The applicant’s application was opposed by the respondents.  Whereas the 2nd respondent filed grounds of opposition dated 28th September 2012, the 1st respondent neither filed grounds of opposition nor replying affidavit to the application.  Through a consent letter dated 5th June 2012 that was signed by the advocates for all the parties herein, the parties agreed to argue the applicant’s application by way of written submissions. The 1st respondent filed its submissions on 22nd May 2013.  The same was followed by the submission by the 2nd respondent that was filed on 3rd June 2013 and finally with the submissions by the applicant that was filed on 22nd January 2014.  In her grounds of opposition filed in response to the application herein, the 2nd respondent contended that the applicant’s application is misconceived, incompetent and legally untenable.  The 2nd respondent contended that the Hon. Attorney General and the 2nd respondent who have been sued herein as respondents did not make the decisions complained of by the applicants in these proceedings and as such the orders sought herein have been sought in vacuum.

The 2nd respondent contended further that orders of judicial review do not lie against her as she is a private citizen and not a judicial or quasi-judicial body capable of making orders which can be amenable to review by this court.  The 2nd respondent also took issue with the applicants verifying affidavit filed in support of the application which she termed inadequate to support the present application.  The 2nd respondent contended further that the application before the court is at complete variance with the chamber summons that had been filed for leave to commence the application and as such the application does not lie.  Finally, the 2nd respondent contended that the applicants’ application is muddled up, wrought with illegalities, irredeemably bad and discloses no cause of action whatsoever as against the respondents who according to the 2nd respondent are non-suited. The 2nd respondent termed the application herein as devoid of any merit and an abuse of the process of the court.

I have considered the applicant’s application together with the statements and the two affidavits filed in support thereof.  I have also considered the 2nd respondent’s grounds of opposition filed in opposition to the application.  Finally, I have considered the written submissions filed by the respondents and the applicant and the case law cited.  In my view the issues that arise for determination in the present application are as follows:

Whether the orders sought by the applicants can lie as against the respondents herein and,

Whether the applicants are entitled to the reliefs sought as against the respondents.
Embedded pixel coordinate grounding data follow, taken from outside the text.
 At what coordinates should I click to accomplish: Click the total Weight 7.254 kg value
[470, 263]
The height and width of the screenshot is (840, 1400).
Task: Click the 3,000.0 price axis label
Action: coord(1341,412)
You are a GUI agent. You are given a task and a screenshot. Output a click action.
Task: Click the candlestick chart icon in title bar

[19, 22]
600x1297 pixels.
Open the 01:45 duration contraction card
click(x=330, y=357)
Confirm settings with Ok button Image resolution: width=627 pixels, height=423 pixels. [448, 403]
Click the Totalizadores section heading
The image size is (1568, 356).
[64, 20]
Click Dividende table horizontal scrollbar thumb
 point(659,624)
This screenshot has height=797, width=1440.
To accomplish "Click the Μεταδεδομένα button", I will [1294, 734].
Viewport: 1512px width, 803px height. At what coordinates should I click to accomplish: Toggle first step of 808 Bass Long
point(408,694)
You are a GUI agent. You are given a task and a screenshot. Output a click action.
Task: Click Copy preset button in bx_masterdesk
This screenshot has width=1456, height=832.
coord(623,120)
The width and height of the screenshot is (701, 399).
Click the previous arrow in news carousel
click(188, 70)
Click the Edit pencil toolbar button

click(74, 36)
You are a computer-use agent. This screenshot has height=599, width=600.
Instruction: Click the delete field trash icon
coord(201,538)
It is not in dispute that the applicants’ complaints are directed against the decision that was made by Mosocho Land Disputes Tribunal and its adoption as a judgment of the court by the Chief Magistrate’s Court at Kisii.  Decisions complained of by the applicants were therefore neither made by the 1st respondent herein namely, the Hon. Attorney General nor the 2nd respondent, Rose Atieno Oluoch. Neither Mosocho Land Disputes Tribunal nor the Chief Magistrate’s Court at Kisii are parties to these proceedings.

I am in agreement with the submissions by the respondents that the applicants have not brought the right parties before the court.  This court cannot be called upon to quash the decisions made by the parties which are not before it.  Failure by the applicants to join Mosocho Lands Disputes Tribunal and the Chief Magistrate’s Court at Kisii in these proceedings as respondents is fatal to the application before the court.  I am in agreement with the submissions by the respondents that the application before me is misconceived, incompetent and legally untenable.  I am also in agreement with the submission by the 2nd respondent that in any event the orders of judicial review do not lie against her, as she is neither a judicial nor quasi-judicial body clothed with the power to make decisions which are amenable to review by this court.  The upshot of the foregoing is that the orders sought do not lie as against the respondents before the court. The applicants’ application dated 14th February 2011 is therefore not for granting.  The same is hereby dismissed with costs to the respondents.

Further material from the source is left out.